# Server created by me?



## Janis (21. April 2005)

Hi

kann ich bei mir zuhause mit nem alten P3 333 MHz einen Server machen 
Gibts da so was wie Tutorials für

Janis


----------



## Dennis Wronka (21. April 2005)

Zur ersten Frage: Natuerlich.
Zur zweiten Frage: Was genau fuer Tutorials?
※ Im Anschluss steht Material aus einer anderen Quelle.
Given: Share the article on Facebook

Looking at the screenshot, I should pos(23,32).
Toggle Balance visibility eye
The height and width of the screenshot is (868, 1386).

Was genau hast Du damit vor?


----------



## Janis (21. April 2005)

Also ich mein damit z.B. was ich da fürn Betriebssystem draufmachen muss oder wie ich den fürs Internet verfügbar machen kann . So was eben

Janis


----------



## Dennis Wronka (21. April 2005)

Wenn Du keine Ahnung davon hast solltest Du es bleiben lassen.
Ich wuerde Linux fuer einen solchen Server empfehlen, besonders weil es wesentlich resourcenschonender ist und es sich halt um eine alte Kiste handelt.
Ich hab 'nen Linux-Server auf einem P75 mit 16MB Speicher betrieben, und da liefen so gut wie alle wichtigen Dienste drauf.
Zum Thema Konfiguration von Servern unter Linux duerften sich genug Anleitungen finden, ausserdem sind bei Linux-Programmen in der Regel READMEs dabei, bei den Servern bin ich mir sicher, dass da welche bei sind.


----------



## Janis (21. April 2005)

ZITAT"""===Wenn Du keine Ahnung davon hast solltest Du es bleiben lassen.==="""ZITAT

Was soll das denn wie bist du denn zu deiner Ahnung gekommen
Indem man es ausprobiert würd ich sagen mit Büchern Anleitungen o.ä.
Also lass bitte solche äußerungen

Janis


----------



## Dennis Wronka (21. April 2005)

Was ich damit sagen will ist, dass Du erstmal lokal rumprobieren solltest bevor Du das Ding in's Internet setzt.
Denn wenn Du keine Ahnung davon hast wie Du das Ding einigermassen sicher kriegst dann hast Du mehr Probleme als Freude, insbesondere wenn Du auf die irrsinnige Idee kommst einen ungesicherten Windows-Server in's Netz zu setzen.

Also:


> Stoere meine Kreise nicht!


----------



## Janis (21. April 2005)

Achso ja das mach ich sowieso vorher 

Hat jemand denn ein paar gute Links für ne Anleitung zum Aufbau eines Servers oder so?
(oder ein paar tips)


----------



## generador (21. April 2005)

Wäre nicht schlecht wenn du mal sagst was der Server alles machen soll.
Also Web FTP usw. oder nur zum mp3´s speichern


----------



## Janis (22. April 2005)

Ja ich wollte da eine Website draufmachen Steam und Mambo

Janis


----------



## Dennis Wronka (22. April 2005)

Was hast Du fuer eine Internetanbindung daheim?
Wenn das mehr als nur eine kleine private Site fuer Dich und ein paar Freunde werden soll wird wohl Deine Leitung relativ schnell zusammenbrechen.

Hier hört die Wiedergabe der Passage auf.